A separate configuration controller manages the data flow into the two configuration planes. The controller is an optimized DMA controller that transfers configuration data from off-chip memory, through the 64-bit memory controller, and into the background configuration plane.

Developing configuration patterns for the chips is straightforward with the C~Side development environment. C source code can be written to run on the ARC processor. At the same time, library circuit elements and Verilog HDL source code can be assembled and then synthesized to craft the compute functions. After the logic is synthesized, placed, and routed, the configuration bitstream is linked with the ARC object code. The outcome is an executable file that will run on the reconfigurable communications processor (Fig. 3).

ChipSim is an integral part of the tool suite. It's a complete simulator, and can be used to model the entire RCP. On the front end, the popular GNU debugger is available. ChipSim guarantees 100% visibility into all memories and registers throughout the RCP, both in the fabric and in the ARC core. A development board speeds up the application integration phase and permits designers to test the applications at full speed. By using the PCI bus or the JTAG port, data can be transferred. All memories and registers can remain visible to the debug tools, just as with the simulator.
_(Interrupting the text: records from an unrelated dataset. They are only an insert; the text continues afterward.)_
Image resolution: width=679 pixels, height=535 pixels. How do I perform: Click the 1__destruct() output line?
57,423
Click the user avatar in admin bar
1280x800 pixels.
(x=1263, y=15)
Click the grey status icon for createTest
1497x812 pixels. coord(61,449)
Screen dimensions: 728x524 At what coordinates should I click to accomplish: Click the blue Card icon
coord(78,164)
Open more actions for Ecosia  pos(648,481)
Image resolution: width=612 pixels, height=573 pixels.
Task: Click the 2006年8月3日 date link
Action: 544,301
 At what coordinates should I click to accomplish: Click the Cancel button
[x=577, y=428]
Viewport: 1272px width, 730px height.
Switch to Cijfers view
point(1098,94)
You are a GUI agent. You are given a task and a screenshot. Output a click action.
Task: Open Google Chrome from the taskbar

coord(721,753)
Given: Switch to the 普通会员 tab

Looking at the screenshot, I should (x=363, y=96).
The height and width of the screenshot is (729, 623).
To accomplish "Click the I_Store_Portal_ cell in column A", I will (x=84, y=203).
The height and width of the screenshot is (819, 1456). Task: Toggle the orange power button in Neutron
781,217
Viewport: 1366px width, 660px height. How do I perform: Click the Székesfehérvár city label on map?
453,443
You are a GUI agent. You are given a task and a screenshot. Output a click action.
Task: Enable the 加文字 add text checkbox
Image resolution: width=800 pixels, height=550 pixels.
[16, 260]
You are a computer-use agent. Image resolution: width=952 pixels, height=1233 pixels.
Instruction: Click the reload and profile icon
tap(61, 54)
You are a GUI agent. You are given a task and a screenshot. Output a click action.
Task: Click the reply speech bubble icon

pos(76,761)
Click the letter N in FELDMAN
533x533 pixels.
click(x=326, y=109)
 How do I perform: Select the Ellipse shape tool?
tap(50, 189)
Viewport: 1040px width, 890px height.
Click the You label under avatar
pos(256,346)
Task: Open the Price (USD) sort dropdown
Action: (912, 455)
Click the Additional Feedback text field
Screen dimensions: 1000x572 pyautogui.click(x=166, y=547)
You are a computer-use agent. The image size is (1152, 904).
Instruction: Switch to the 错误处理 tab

Price & AvailabilitySamples of the 12-tile CS2112 reconfigurable processor will be available in the third quarter of this year. In 100-unit sample quantities, the processor sells for $295 apiece, but high-volume pricing will decrease to the equivalent of less than $1 for a cdma2000 chip-rate processing channel by the middle of 2001. The C~Side development tools also will ship in the third quarter. The complete software tool suite, which runs on the Sun Solaris platform, sells for $25,000. The hardware development board and related driver software sells for $5000.